An anonymous submitter was the first to point out this New York Times article - MIT is planning a major project to put most of its coursework up on the Web over the next ten years. The article is a little short on details - probably because there aren't many yet - but there's an MIT factsheet that has some more information.

2 of 161 comments (clear)

  1. the humanities at MIT by sethg · · Score: 5
    In addition MIT lacks a strong fundamental general education curriculum. CS students start doing CS from day one. There is no strong arts or humanities program. In addition, the student population is too uniform to be of interest. Students do not learn to effectively communicate with other kinds of people or across cultural boundaries because everyone there is the same, and those that aren't don't speak English anyways.
    At the time I attended MIT (about ten years ago), the HASS (humanities, arts, and social sciences) departments at MIT were in a weird political situation. The people in charge of undergraduate education were concerned that (in one dean's words) "too many MIT graduates work for too many Harvard and Princeton graduates", and they saw the HASS requirement as a tool for giving the geeks enough Culture that they could move into management. The heads of the science and engineering schools were annoyed by this, because tightening up the HASS requirement would give students less time for their science and engineering study, and because changing the admissions requirements to admit more "well-rounded" students meant that the average incoming freshman would not do as well as before in basic physics and calculus. Meanwhile, the HASS faculty were kind of peeved to be seen as mere service providers, rather than as professors of academic disciplines that were just as legitimate as math, physics, and computer science.

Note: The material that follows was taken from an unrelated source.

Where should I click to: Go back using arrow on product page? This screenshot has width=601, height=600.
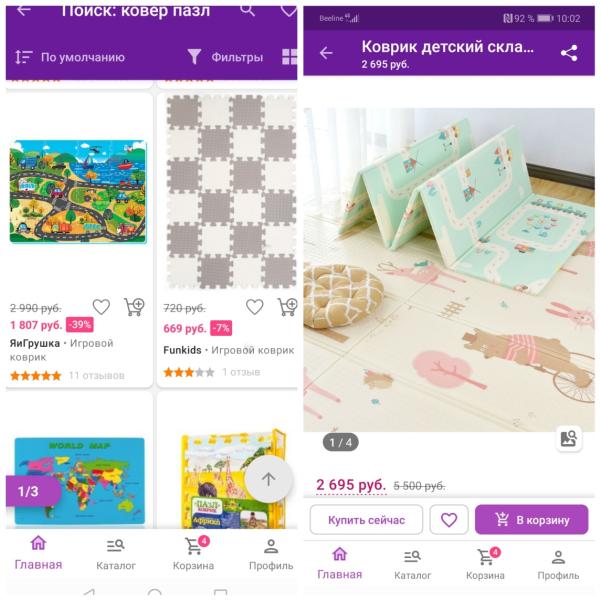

    However, if you go to MIT and you want to have a good knowledge of the humanities, you can get it. I majored in political science and minored in women's studies, and I thought the classes I took in those programs were excellent (and, in case you're wondering, the instructors in the women's studies program were not pushing a militant feminist "party line"). A friend of mine graduated with a double-major in physics and computer science. Heck, one of my freshman-year suitemates graduated with a degree in creative writing.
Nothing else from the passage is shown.